Выбрать главу

Паранойя Кан Гванджина тихо скреблась изнутри черепной коробки, нашептывая всякие гадости. Что Пак Сумин может меня бросить, что она — белая кость, а я — простой беглец-северянин. Что я отдал девушке свой последний козырь, вложил в ее тонкие ладони свою жизнь и сейчас надеюсь, что она сможет поступить правильно.

Кан Гванджин боялся, что Пак Сумин может меня продать. Но я верил в то, что годзилла справится с вызовами, которые возникнут на ее пути. Когда я говорил, что нашел единственную женщину на всю Корею, которая не сдаст меня NIS, я не шутил. Я на самом деле считал, что при всех своих отрицательных качествах, лености, вспыльчивости, Пак Сумин обладала самым важным для женщины качеством. Она в меня верила и всегда оставалась на моей стороне, и поступала она так с самого начала, еще тогда, когда попала в руки Ким Аран. Как сказала мне когда-то сама Пак Сумин, она огромной ценой выиграла для меня время, не сдалась и не сломалась, а ведь тогда мы только-только присматривались друг к другу.

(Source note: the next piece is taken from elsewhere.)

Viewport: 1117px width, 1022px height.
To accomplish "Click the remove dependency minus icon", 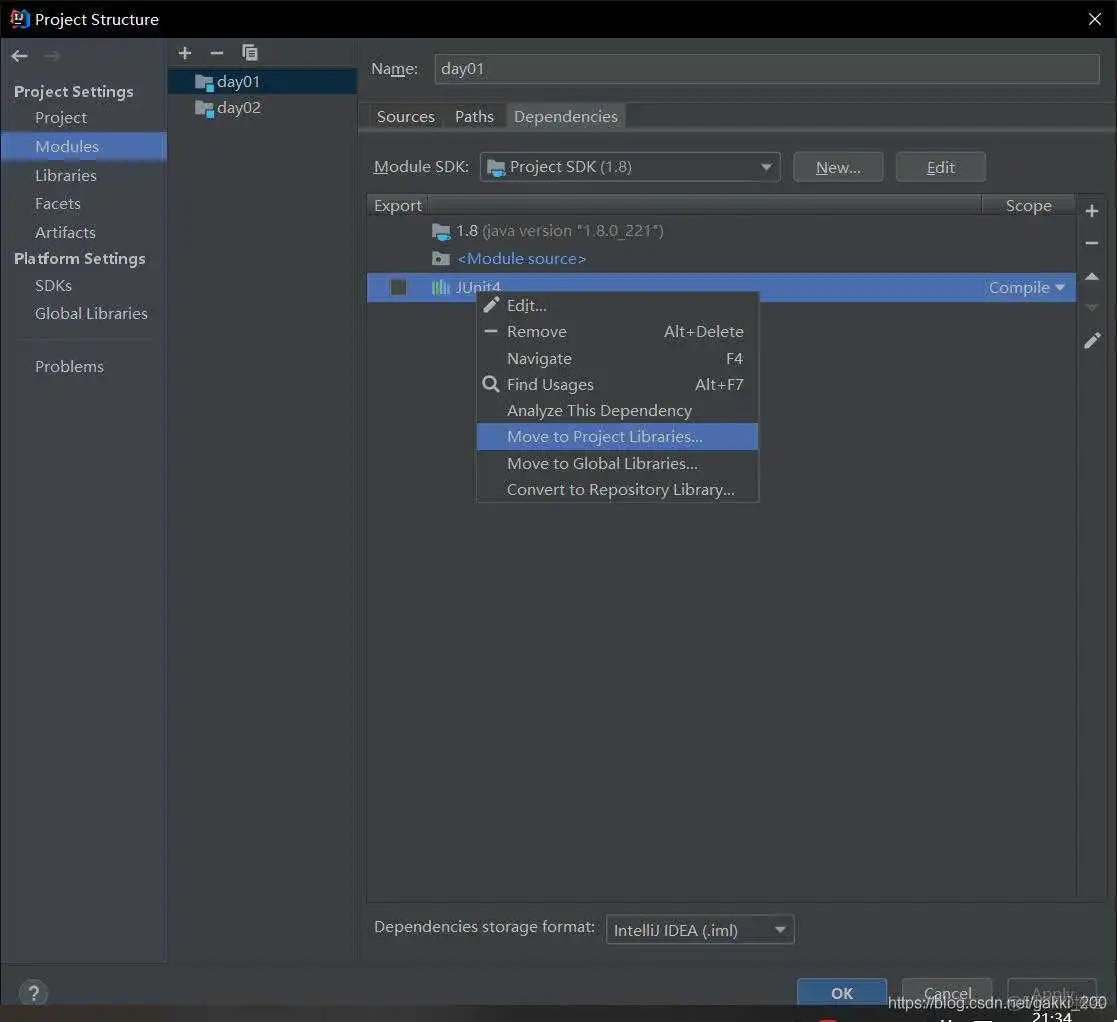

Точнее, тогда присматривался только я. Как мне теперь казалось, Пак Сумин для себя решила все довольно давно, едва ли не в нашу первую встречу. И целенаправленно шла к своей цели. Так что сейчас, когда мы достигли наивысшей степени взаимного доверия, когда между нами не осталось постыдных тайн и секретов, у нее нет ни единой причины отказываться от меня. А значит, все будет хорошо.

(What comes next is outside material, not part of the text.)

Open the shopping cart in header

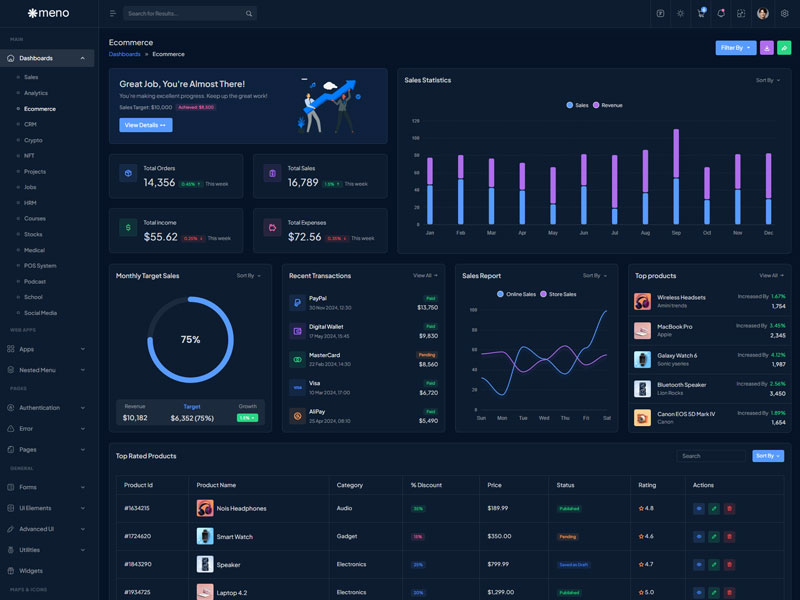pyautogui.click(x=701, y=14)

Конвоиры быстро передали меня со всеми документами и личными вещами местной администрации и убрались восвояси, а я начал знакомство с местом, которое на ближайшие четыре месяца станет моим домом.

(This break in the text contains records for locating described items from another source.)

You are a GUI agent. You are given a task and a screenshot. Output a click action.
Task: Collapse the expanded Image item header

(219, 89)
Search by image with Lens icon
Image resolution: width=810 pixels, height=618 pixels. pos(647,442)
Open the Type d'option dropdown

Первые два этажа были отведены под учебные классы и рабочие цеха — в этой тюрьме занимались пошивом одежды, как и во многих других подобных учреждениях. На третьем этаже находилась общая зона, столовая и библиотека. Жилые блоки размещались на верхних этажах, последние из которых были отведены под содержание преступников, совершивших тяжкие преступления, такие бандиты содержались отдельно.

Изнутри тюрьма была местом мрачным и тесным, с узкими лестницами и дверными проемами, решетками и многочисленными ограждениями. Все было спланировано так, чтобы пара охранников со щитами и дубинками могли заблокировать узкий проход в случае бунта заключенных.

Камеры были организованы по американскому принципу — небольшие комнатушки с решетками вместо четвертой стены, для того чтобы смотритель мог видеть происходящее внутри. Единственный относительно широкий коридор был как раз в зоне камер заключения — чтобы сотрудник мог без труда идти посередине, не боясь, что кто-то сумеет схватить его через решетку и таким образом напасть. Даже специальные желтые линии были расчерчены на полу, за которые запрещалось заходить во время обходов, а заключенным во время утренних построений и осмотров — заступать.

Все это крайне походило на армейские казарменные порядки, так что я лишь в очередной раз убедился, что любое место, эксплуатирующее бесплатный труд, имеет одни и те же черты.

Хотя, технически, заключенным за работу на тюремном производстве платили, но это были сущие гроши, которые начислялись на личный банковский счет осужденного. В основном люди тратили эти деньги на покупку продуктов в тюремном магазине, ведь пайка тут была такая же, как и в центре временного содержания — шестьсот граммов рисово-кукурузной смеси на человека в сутки и небольшая стограммовая добавка тем, кто работает на тюремном производстве. А так как желающих чем-нибудь заняться тут хватало, то на полную ставку рассчитывать не приходилось — работали хорошо, если три-четыре дня в неделю, в том числе и из-за переполненности тюремных камер, ведь производство было рассчитано на меньшее число заключенных.

Меня поселили в четырехместную камеру, которая формально уже была заполнена — я оказался пятым. Из мебели тут, как и в СИЗО, было только несколько тумбочек, перегородка со шторкой для чаши Генуя и маленький низкий столик для приема пищи в вечернее время — столовая работала только утром и в обед. Спали заключенные на тонких матрасах прямо на полу, укладываясь штабелями.